Thelma and Leonidas Michael were told their son would live for only 24 hours. For this Germiston couple who hail from Cyprus, it was like living out a Greek tragedy. Two days later they learned that their son had sustained extensive brain damage.
“The doctor said he was not our child any more and we should put him in the Avril Elizabeth nursing home,” says Thelma Michael.
A month later Minas Michael was moved to the Barney Hurwitz rehabilitation hospital. It was discovered that his nose drip was leaking into his lungs and an operation was needed to replace it with a stomach tube. He was taken to the Garden City clinic, but infection set in and he almost died.
“No one thought he would make it,” his father recounts. “Even when we took him back to Barney Hurwitz.” He produces a letter from a doctor who diagnosed: “Even with the most skilled and devoted nursing, the life expectancy would be of the order of a year or less with this type of neurological damage.”
Parental love and Minas Michael’s will to live have stumped all medical predictions. He celebrates his 20th birthday in January.
“He used to cry almost 24 hours,” says Leonidas Michael. “Now he smiles at my jokes and his face becomes animated when we talk.”
Leonidas Michael immigrated to South Africa in 1968 and built up a thriving supermarket business in Edenvale, which he had sold just months before the operation.
“We were happy,” he says. “Then this happened. It is the worst thing that can happen to a family. It puts a strain on the marriage because my wife spends all her time caring for Minas and I spend all my time making enough money to pay for expensive medical bills.”
After a 6am to 9pm day (except Sundays when he gets home at 2pm), he helps nurse and stimulate his son.
Thelma Michael remembers that initially her husband would lock himself in a room saying he could not take any more.
“My 16-year-old daughter was also affected; she felt neglected because Minas needed me so much. We don’t even go out any more as a family. It could have driven us apart, but we have pulled through.”
The couple have spent much of their life- savings on medical care – the Linksfield Clinic bill alone is R129 000. Medical aid only covered the first couple of weeks. There are other doctors, equipment, medicine.

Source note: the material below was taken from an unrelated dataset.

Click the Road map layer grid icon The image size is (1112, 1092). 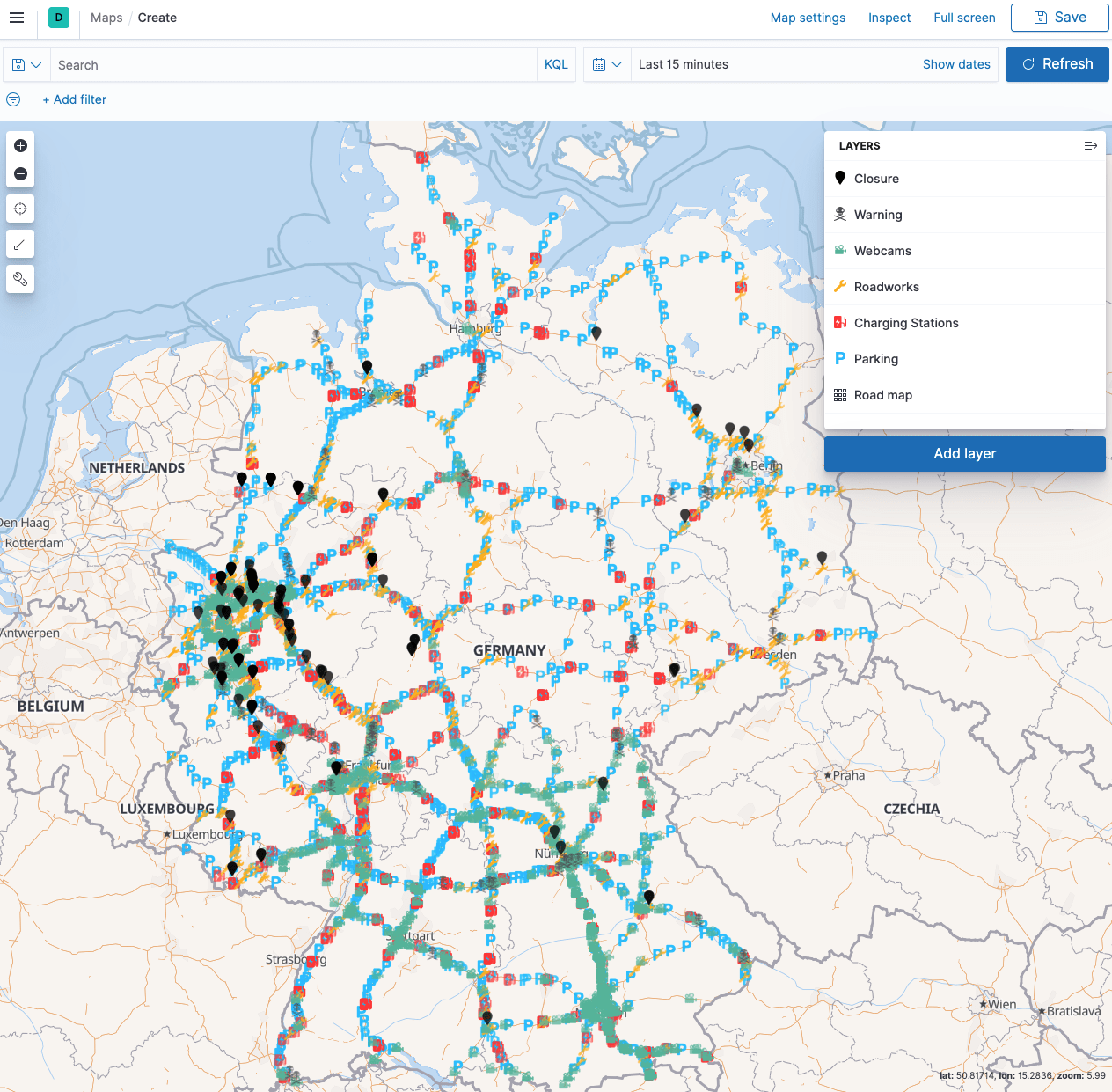tap(840, 395)
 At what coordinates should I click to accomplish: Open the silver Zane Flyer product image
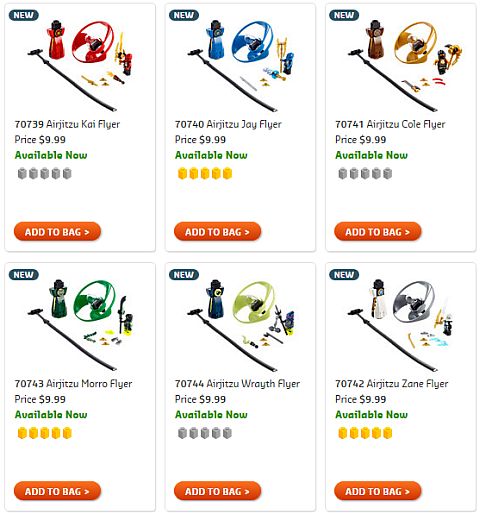click(x=400, y=325)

“At Barney Hurwitz they wanted R5 000 deposit and R5 000 for the first week’s treatment before they would open the ambulance,” complains Leonidas Michael. “I could carry it because I had just sold my business, but the bills have not stopped coming.”
He claims Barney Hurwitz charged him for 1 350 pairs of nurses’ gloves and doctor’s visits which were not made. When he complained they admitted it was a mistake.
“It is as if the medical industry is geared towards ripping you off when you are at your lowest. Yet, if they could make Minas what he was, I would gladly sell my house and give them every penny I have.”